Pas plus de cinq minutes

Cinq ans.

Mes confrères déclareront que c’est une victoire sur toute la ligne. Mon client avait été condamné à neuf ans en correctionnelle et en risquait minimum vingt.

Hier, à la toute dernière minute, j’ai défendu le fait que la cour d’assises ne pouvait aggraver une peine prononcée en correctionnelle. L’avocate générale s’est insurgée. D’après elle, le jugement précédent ayant été annulé, on reprenait à zéro. Après une interminable suspension d’audience, j’ai eu gain de cause.

Ce matin, le jury a délibéré.

Cinq ans.

Mon client m’est tombé dans les bras.

Je n’ai pas ressenti la même joie que lui.

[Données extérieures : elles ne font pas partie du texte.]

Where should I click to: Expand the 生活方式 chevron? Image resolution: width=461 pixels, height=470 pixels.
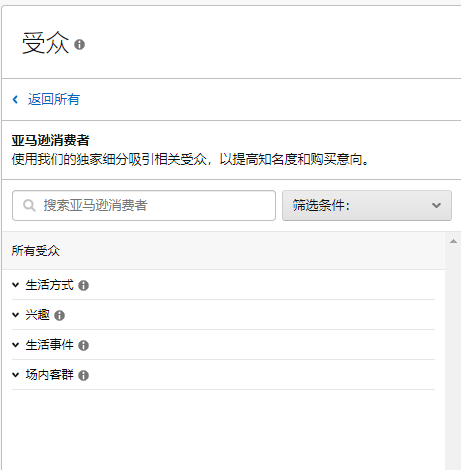pyautogui.click(x=15, y=285)
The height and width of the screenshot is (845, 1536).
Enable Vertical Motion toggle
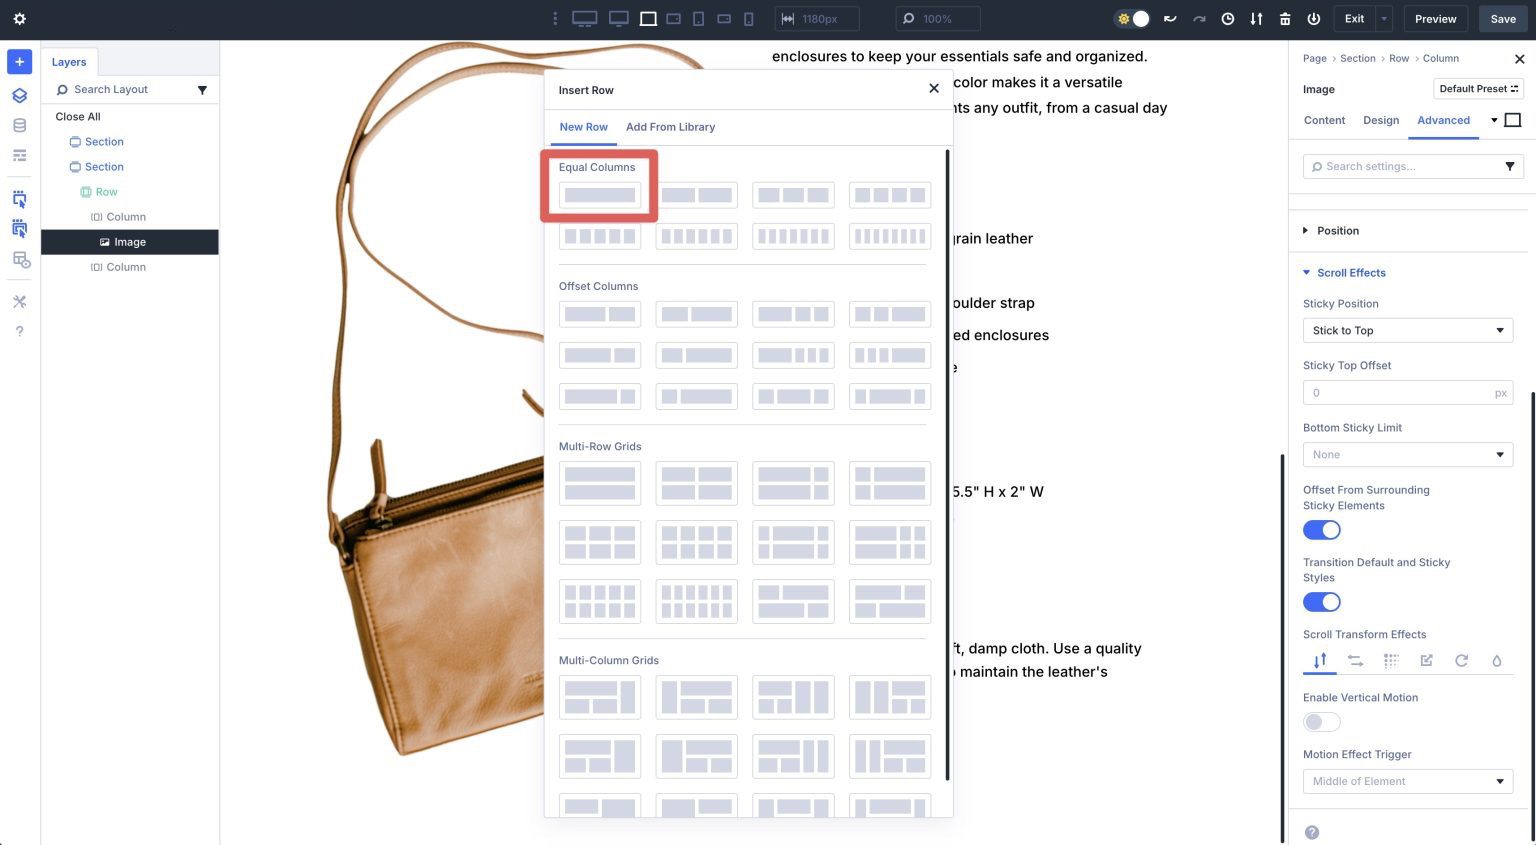click(x=1321, y=721)
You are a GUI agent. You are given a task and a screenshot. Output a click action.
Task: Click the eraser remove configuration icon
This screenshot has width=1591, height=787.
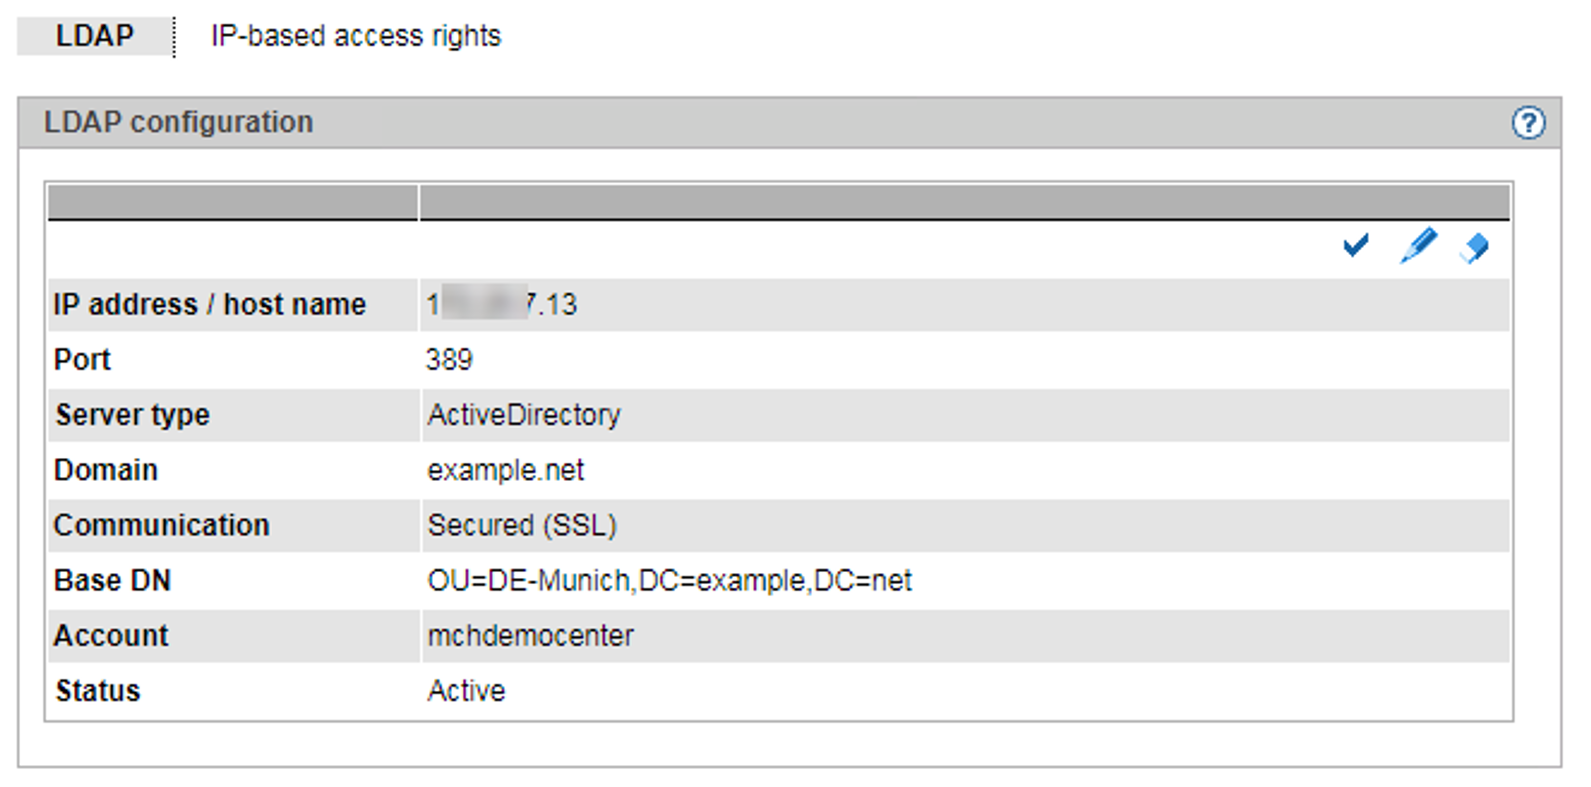(x=1474, y=247)
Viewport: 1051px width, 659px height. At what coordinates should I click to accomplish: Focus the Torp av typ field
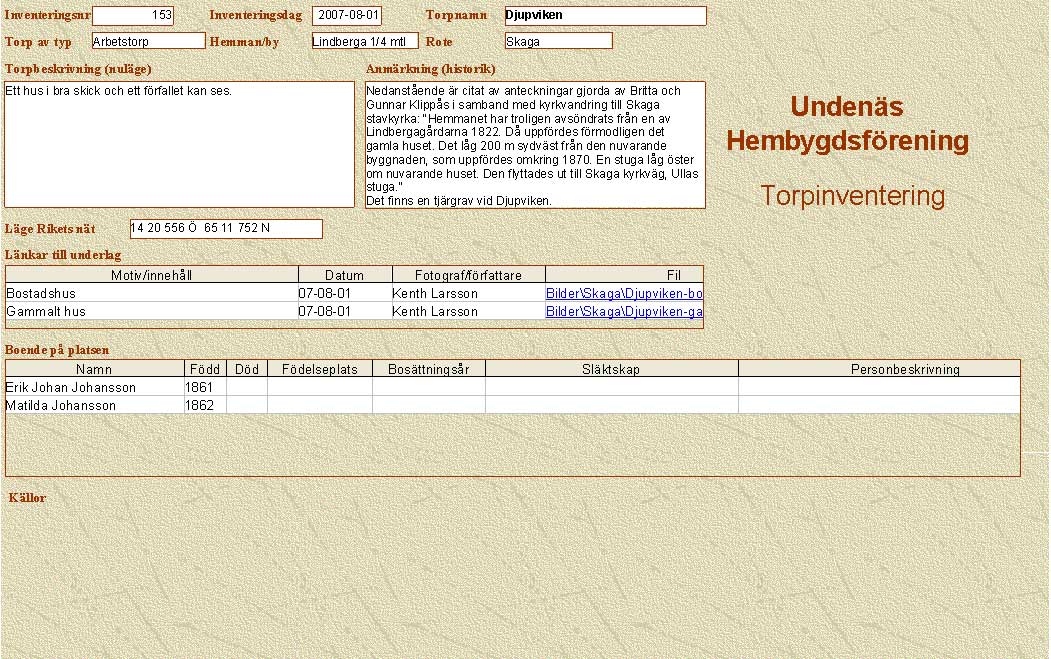pyautogui.click(x=148, y=41)
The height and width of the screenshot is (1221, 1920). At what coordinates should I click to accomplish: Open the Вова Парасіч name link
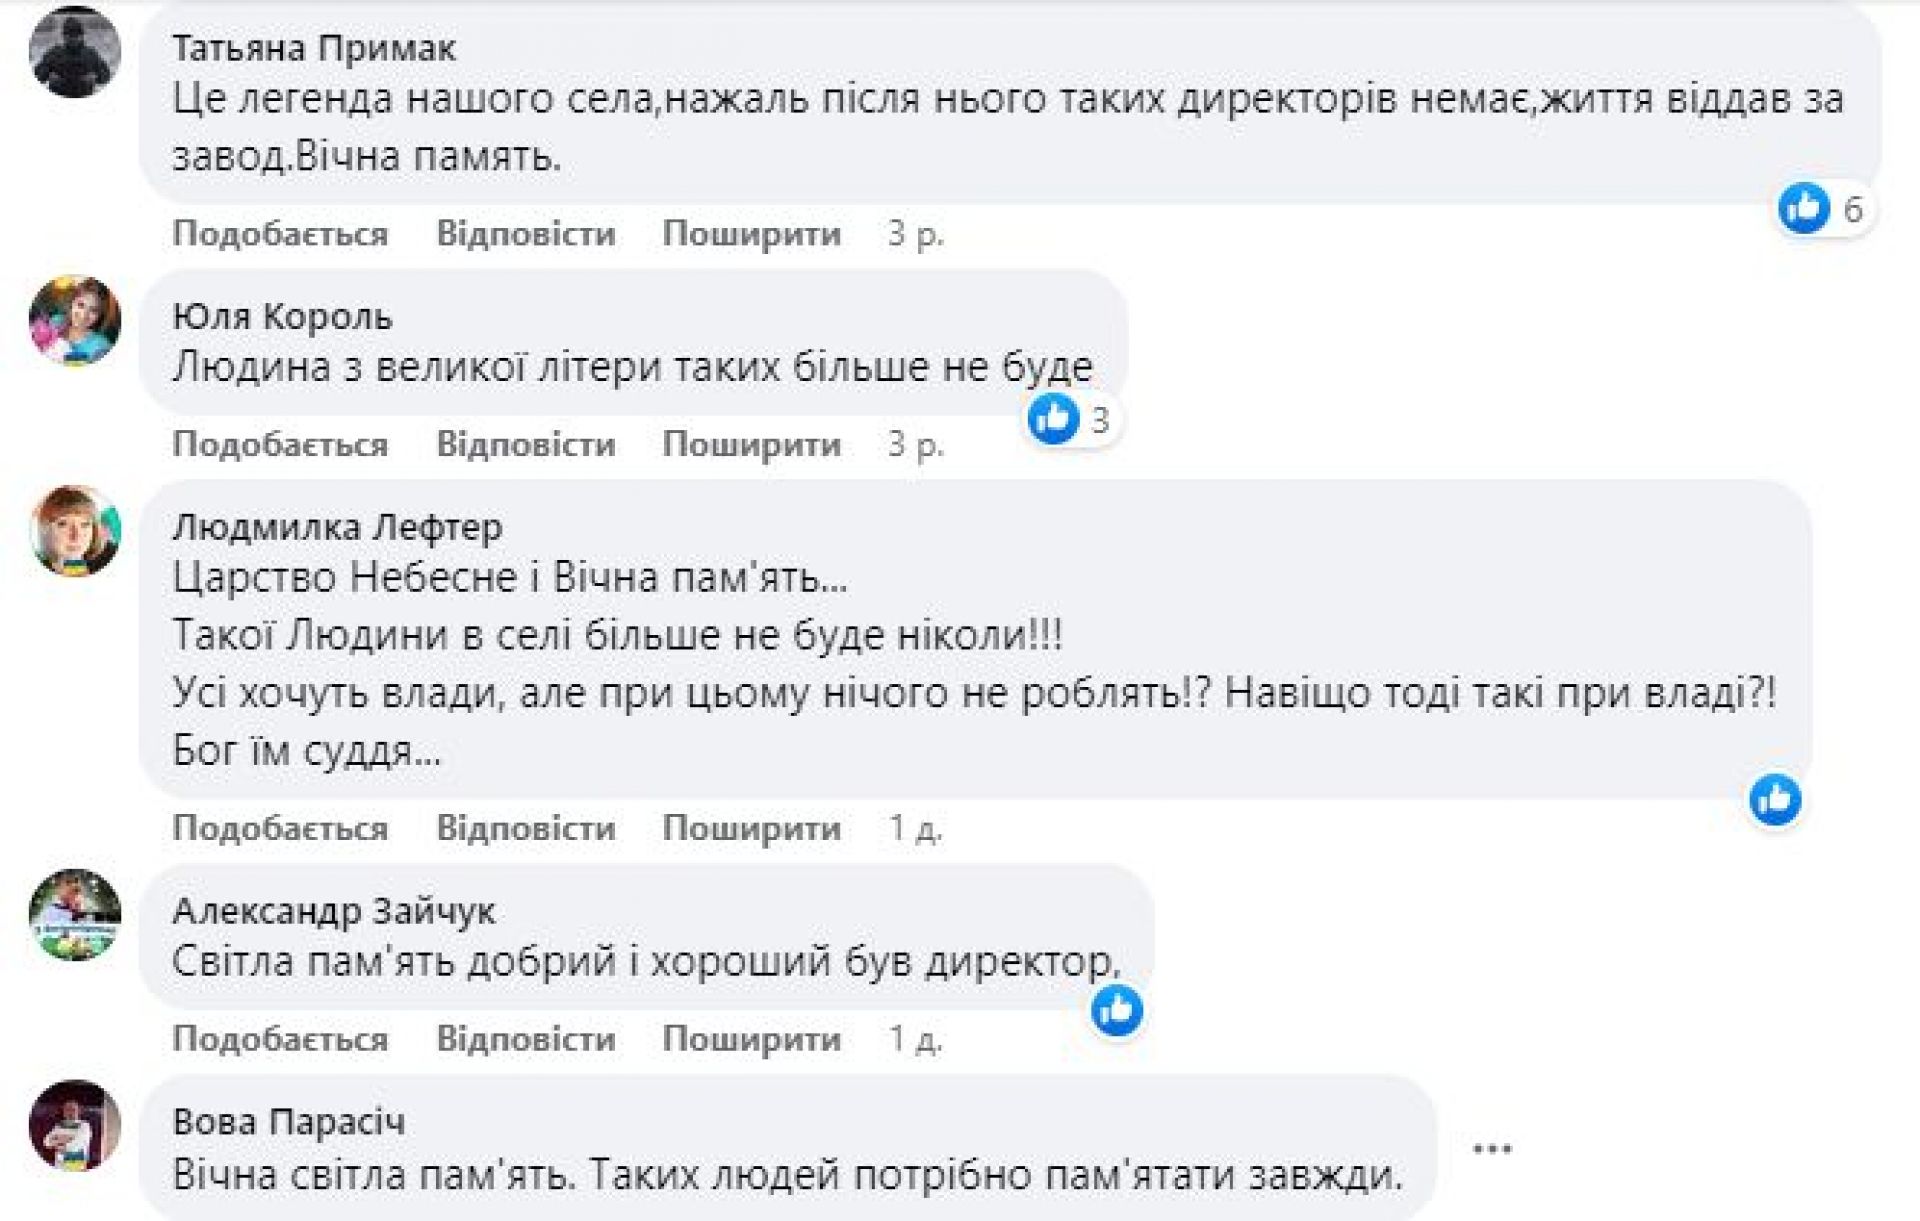point(288,1122)
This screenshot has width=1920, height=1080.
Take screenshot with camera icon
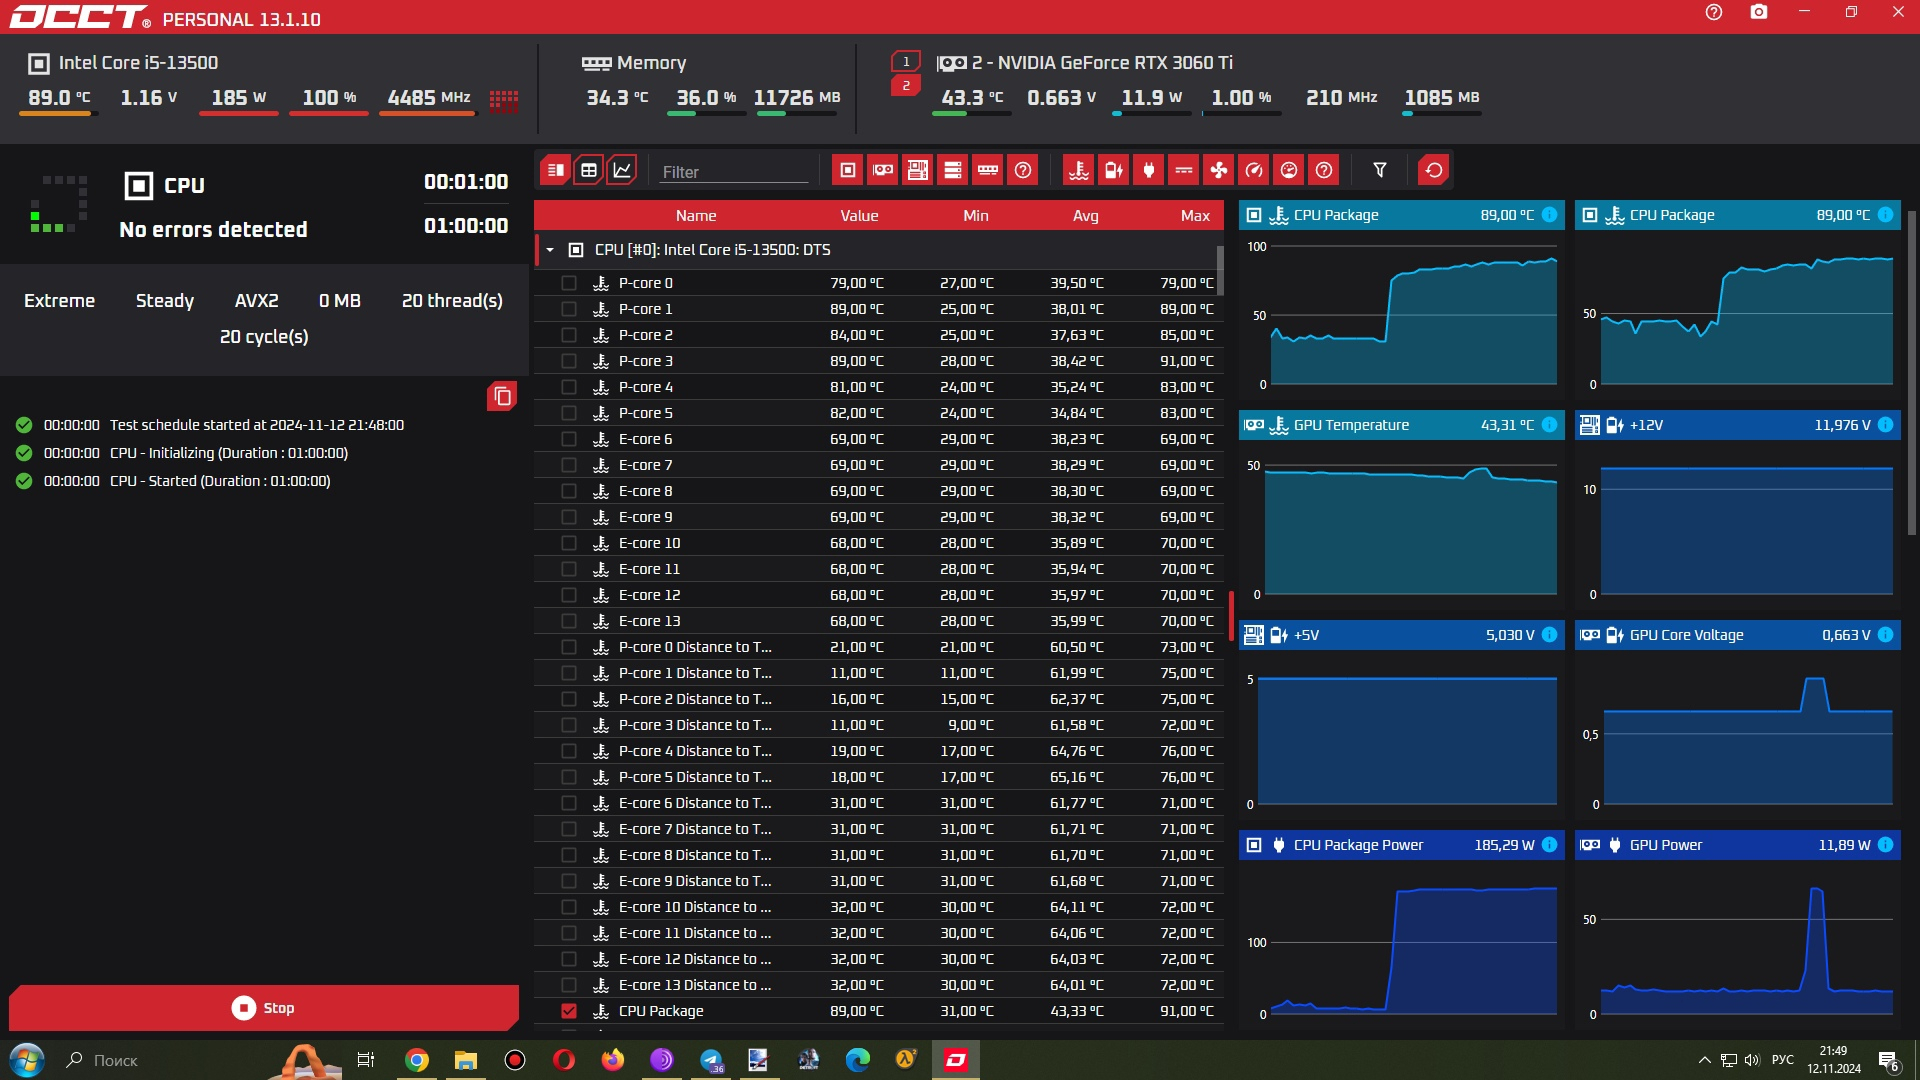pyautogui.click(x=1759, y=12)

Le piège se referme sur moi. Ce matin, un de mes confrères m’a tendu un journal, l’air embarrassé.

— Tu as vu ?

Il a ouvert la gazette.

Le titre était en gras.

L’évasion d’Akim Bachir : l’arbre qui cache la forêt ?

J’ai pris l’air dégagé.

— On parle de moi ?

— Ils parlent de son avocat, tu n’es pas nommément cité.

J’ai pris le journal et l’ai glissé sous mon bras, comme s’il s’agissait d’un fait sans importance.

Ce midi, j’ai eu un appel d’Olga Simon. Elle me proposait une nouvelle rencontre, pour répondre à de nouvelles questions. Malgré le ton courtois, sa proposition ressemblait à une convocation.

— Lundi matin, à 11 heures, ça vous convient ?

— Sauf imprévu, je serai là.

Je sors de la salle.

Quelques journalistes attendent dans le hall. Les questions fusent. Dans le brouhaha, je capte les noms de Bachir, Grozdanovic, Jammet.

Je fends la meute.

— Je ne ferai aucun commentaire.

Quelques sangsues m’emboîtent le pas en me pressant de répondre.

Je m’arrête net et les affronte du regard.

— Vous avez entendu ? Je ne ferai aucun commentaire.

Ils tournent les talons en maugréant et se mettent à la recherche d’une autre proie.

Je mets le nez à l’extérieur. Le ciel est sombre, il pleut à grosses gouttes. Gilbert, le fouille-merde du crématorium, m’attend au bas de l’escalier.

Il me connaît, il connaît ma voiture et il connaît son métier.

— Bonsoir, Jean. Bravo, bien joué. Tu as quelque chose à me dire ?

Je passe devant lui sans un mot.

Après quelques pas, je me retourne.

— Ton lacet est défait.

À peine assis dans la voiture, j’accomplis mon rituel. Je consulte mes appels et mes mails et écoute mes messages vocaux.